Tuesday, August 26, 2014

it's peer pressure

So. This ice bucket challenge thing going around.

Apparently another department on campus challenged my department to it.

It's not clear yet if it's faculty thing, or (I hope, please God, I hope) a "let's ask for student volunteers" thing.


Because I don't want to do the ice bucket challenge.

I'm sorry. I don't. I'd happily give money to the charity in question (but not the $100 that allegedly you are supposed to give as a non-participant; after this summer's expenses, that's a bit steep for me at the moment). But I don't want a bucket of ice water dumped over my head.

Three reasons:

1. I still occasionally get migraine headaches. Extreme cold on my sinuses can still trigger them. While I don't know for SURE it will cause a migraine (the only thing I know FOR SURE causes migraines, every time, is miso), still. And I have that tetchy neck muscle that spasms when it gets too cold, and then I hurt for the rest of the day.

2. It's....well, it's kind of humiliating. And if you're a woman, wearing a t-shirt or any kind of thin top, and you get cold stuff dumped on you - well, that can lead to photographs you DO NOT WANT getting out. And I'm a professor. I think I should be allowed to hold on to a few shreds of dignity and not having a wet cold t-shirt photo of me on the campus webpage is one of  those shreds.

3. It just feels really icky and coercive. "What kind of an awful person are you, do you hate people with ALS?" No, I don't, not in the least. "It's just a few minutes out of your day, and then you're done!" "You're a party pooper!" (Yes, okay, maybe I am.) I don't like anything where choosing not to participate leads others to think less of you. And I'm DONE with being coerced to do things: last weekend and the weekend before (and the blisters still haven't healed totally) are Exhibits A and B for this.

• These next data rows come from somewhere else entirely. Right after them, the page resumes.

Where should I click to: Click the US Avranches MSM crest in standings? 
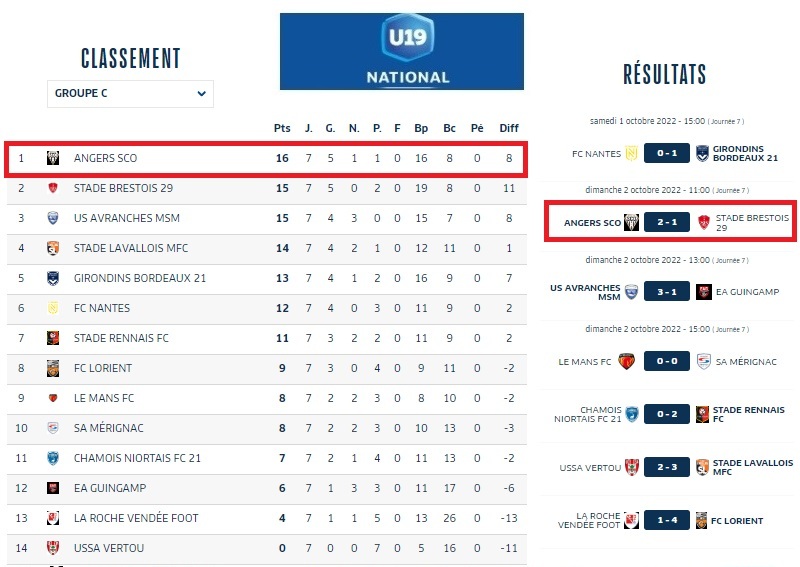pyautogui.click(x=53, y=218)
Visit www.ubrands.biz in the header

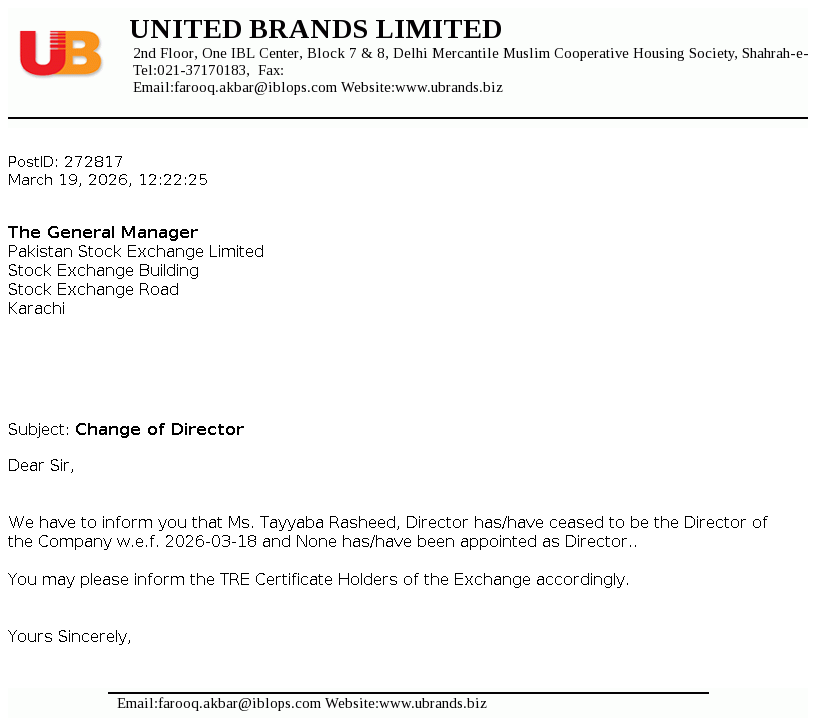click(x=449, y=88)
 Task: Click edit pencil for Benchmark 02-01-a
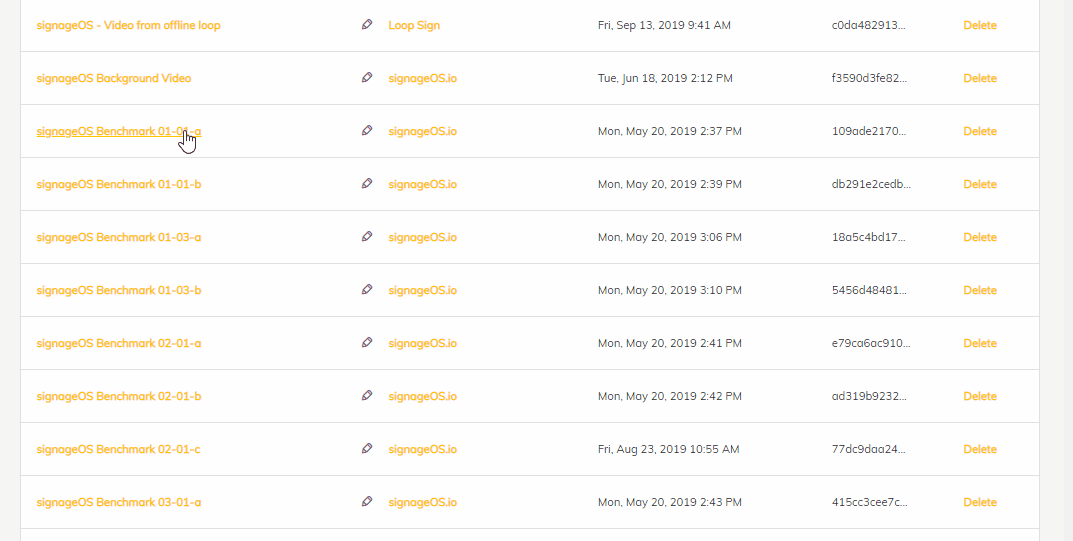pos(367,342)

And it's hard for me to explain #3 to people, especially people more extroverted than I am. It takes a lot of energy for me to say "no" to something "everyone else" is doing, at least when it's something just kind of dumb. (I was good at saying no to the typical bad peer pressure stuff as a kid, though really, most of my friends were goody-goody introverts like me so I never got offered a doobie or pushed to shoplift). But the other thing is that there's always THAT person. You know the one - the one who hounds you on "WHY" you don't want to do something. And for someone like me, having to craft a good explanation beyond "I would rather not" is painful - sometimes to the point where I just sigh and go, "FINE. I'll do it then" and resent it the whole time.

This is partly a Guess Culture vs. Ask Culture thing again. A guess culture person would say, "Hey, I'm going to do this ice bucket challenge for ALS" and then wait to see if the other person said, "Oh, cool! I want to do it too!" An ask culture person asks other people to do it with them, without considering if it's something they want to do or not.

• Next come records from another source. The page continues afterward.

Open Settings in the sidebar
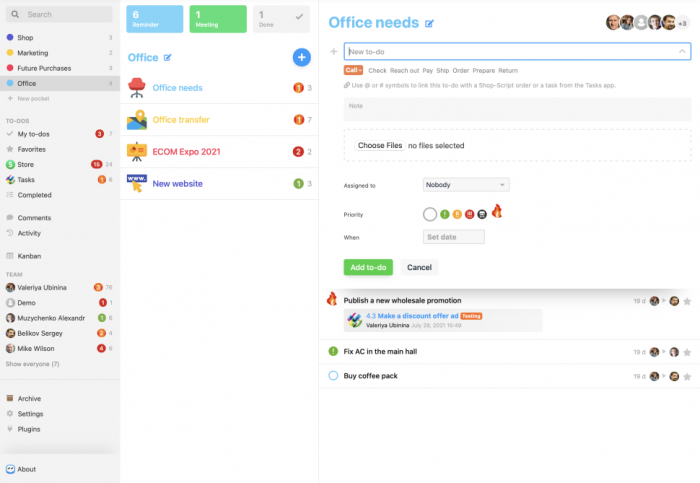This screenshot has width=700, height=483. (x=30, y=413)
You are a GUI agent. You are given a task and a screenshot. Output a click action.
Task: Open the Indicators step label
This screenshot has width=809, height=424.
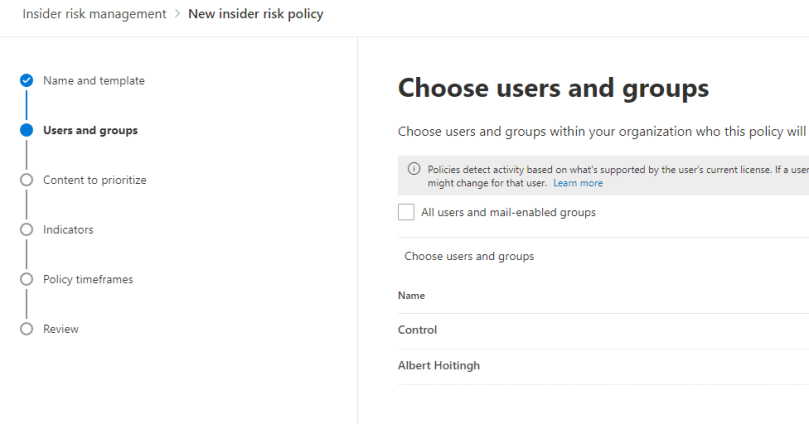(x=68, y=230)
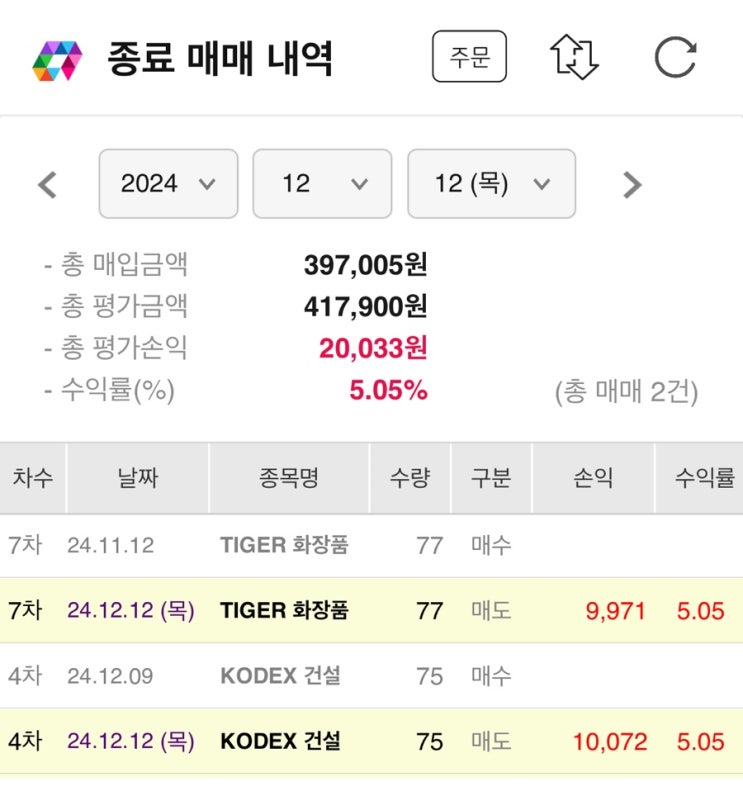Refresh the closed trade history

(x=675, y=57)
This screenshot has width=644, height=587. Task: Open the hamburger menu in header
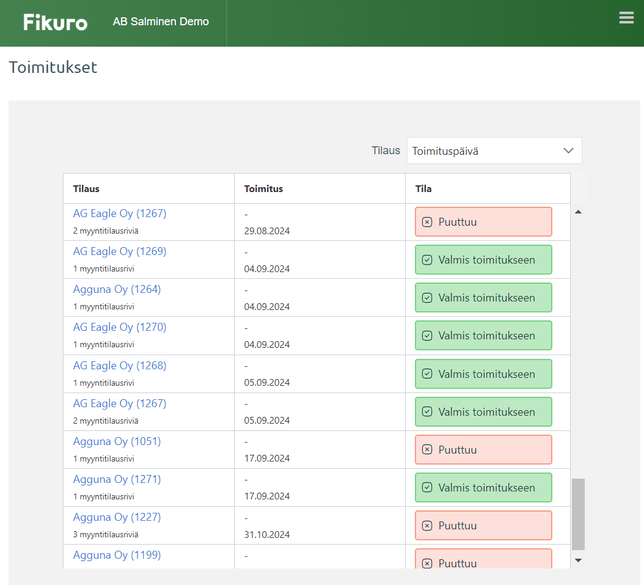pyautogui.click(x=626, y=18)
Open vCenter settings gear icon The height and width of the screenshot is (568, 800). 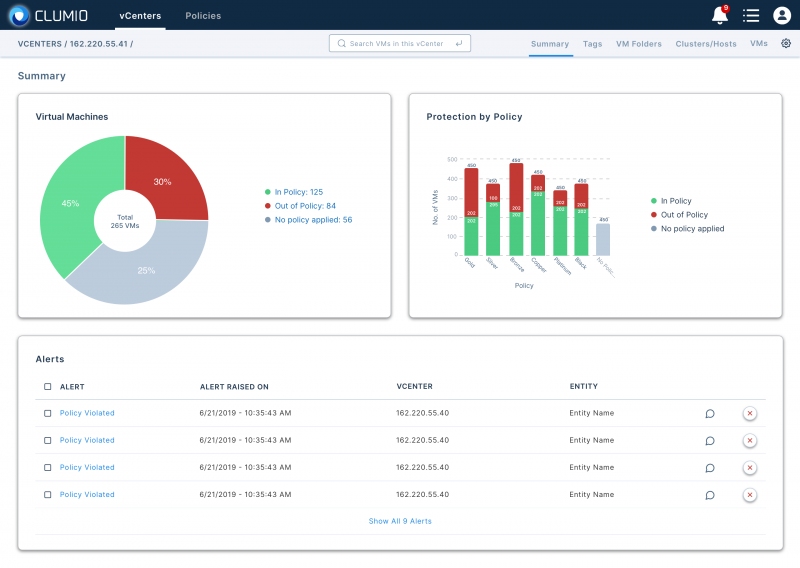pyautogui.click(x=786, y=43)
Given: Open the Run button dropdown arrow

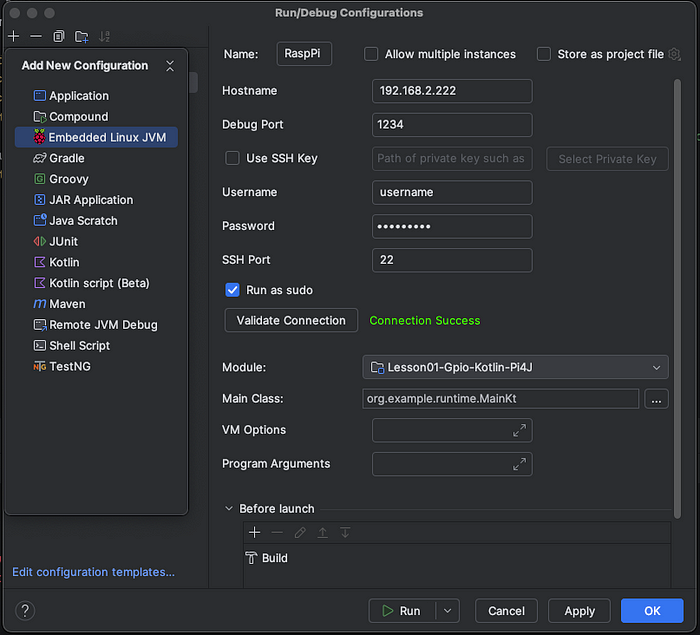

I don't know. I really don't want to do this, but if I'm the only holdout I probably WILL do it, despite the risk of discomfort, because it's harder to explain to people why I didn't do something like this than it is to just do it.

And I hate that. It's just another way I feel not-listened-to.

(I'm really hoping that my Best Frolleague Forever, who tends to be of a like mind with me on these things, is this time, and goes, "You know? I'm not doing this, sorry" and I can say "Yeah, me too.")

2 comments:

Charlotte said...

Why don't you call your colleague and ask about his/her participation? Explain that you don't want to do this (and why) and try to enlist a comrade in refusal. Don't wait for him/her to say it first. I'm unclear ... does everyone in the department have to participate?

Lynn said...

Sometimes the best answer to "Why?" is a firm, "I don't have to tell you why?" Or perhaps the more juvenile but slightly friendlier, "Just because."